• Work instruction
Retype the line with "Click the Feedback menu item" exactly. Then retype every line after it through the end of the entries below, and nothing more, leaving out pictures.

(Source material Opens)

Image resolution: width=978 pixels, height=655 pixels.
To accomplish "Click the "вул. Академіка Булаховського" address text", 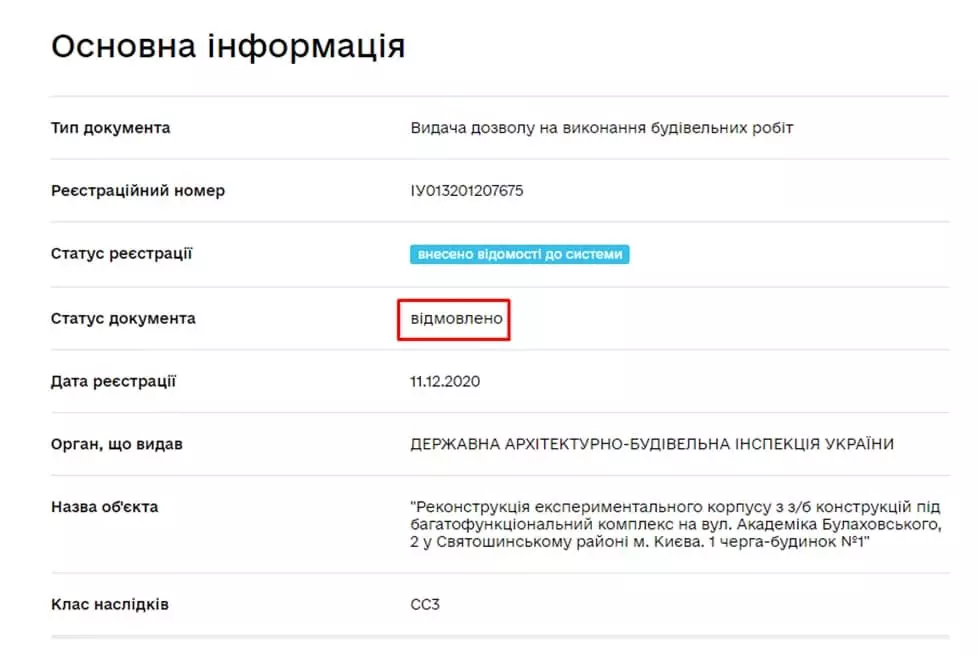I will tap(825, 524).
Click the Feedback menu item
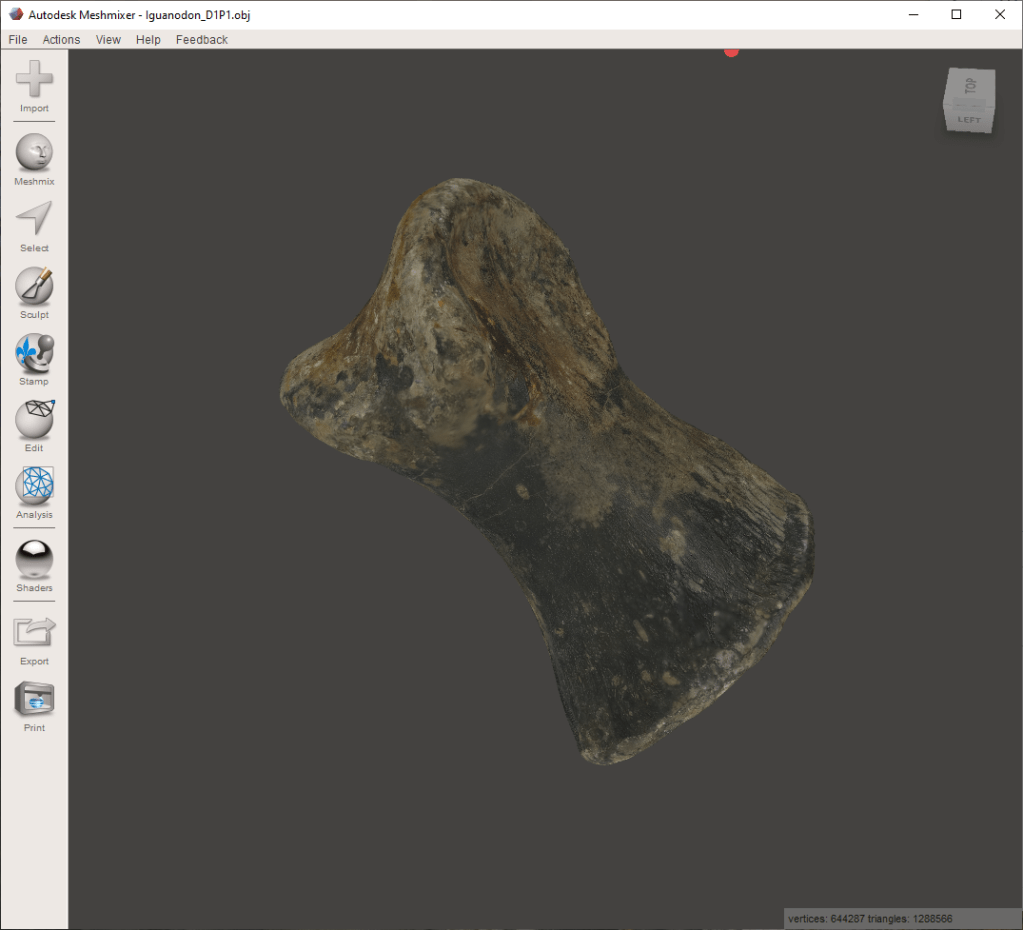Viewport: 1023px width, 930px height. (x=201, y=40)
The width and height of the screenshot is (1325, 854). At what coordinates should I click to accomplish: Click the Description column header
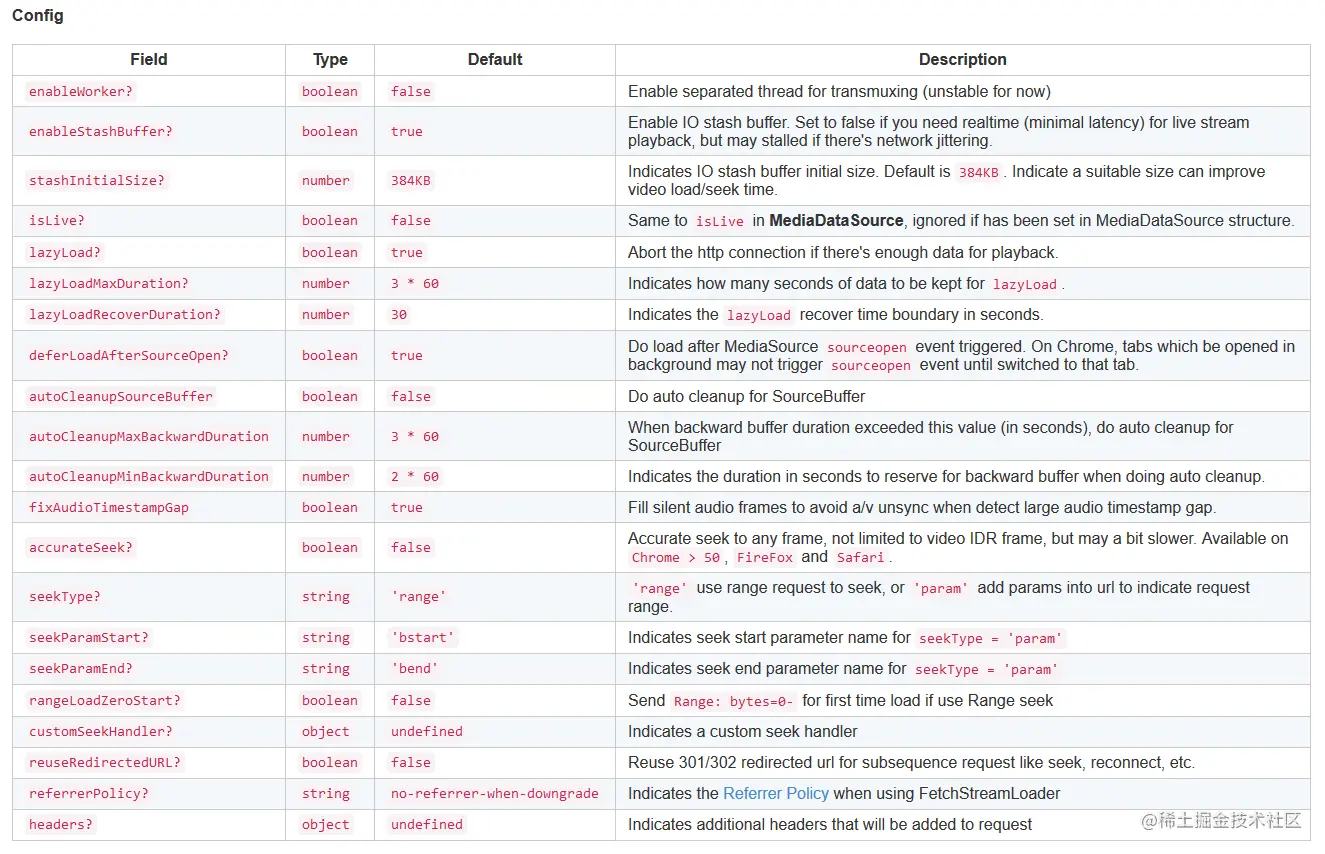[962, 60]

(Source material Closes)

• Reply
Click the Feedback menu item
Viewport: 1023px width, 930px height. (x=201, y=40)
The width and height of the screenshot is (1325, 854). At what coordinates should I click to accomplish: Click the Description column header
[962, 60]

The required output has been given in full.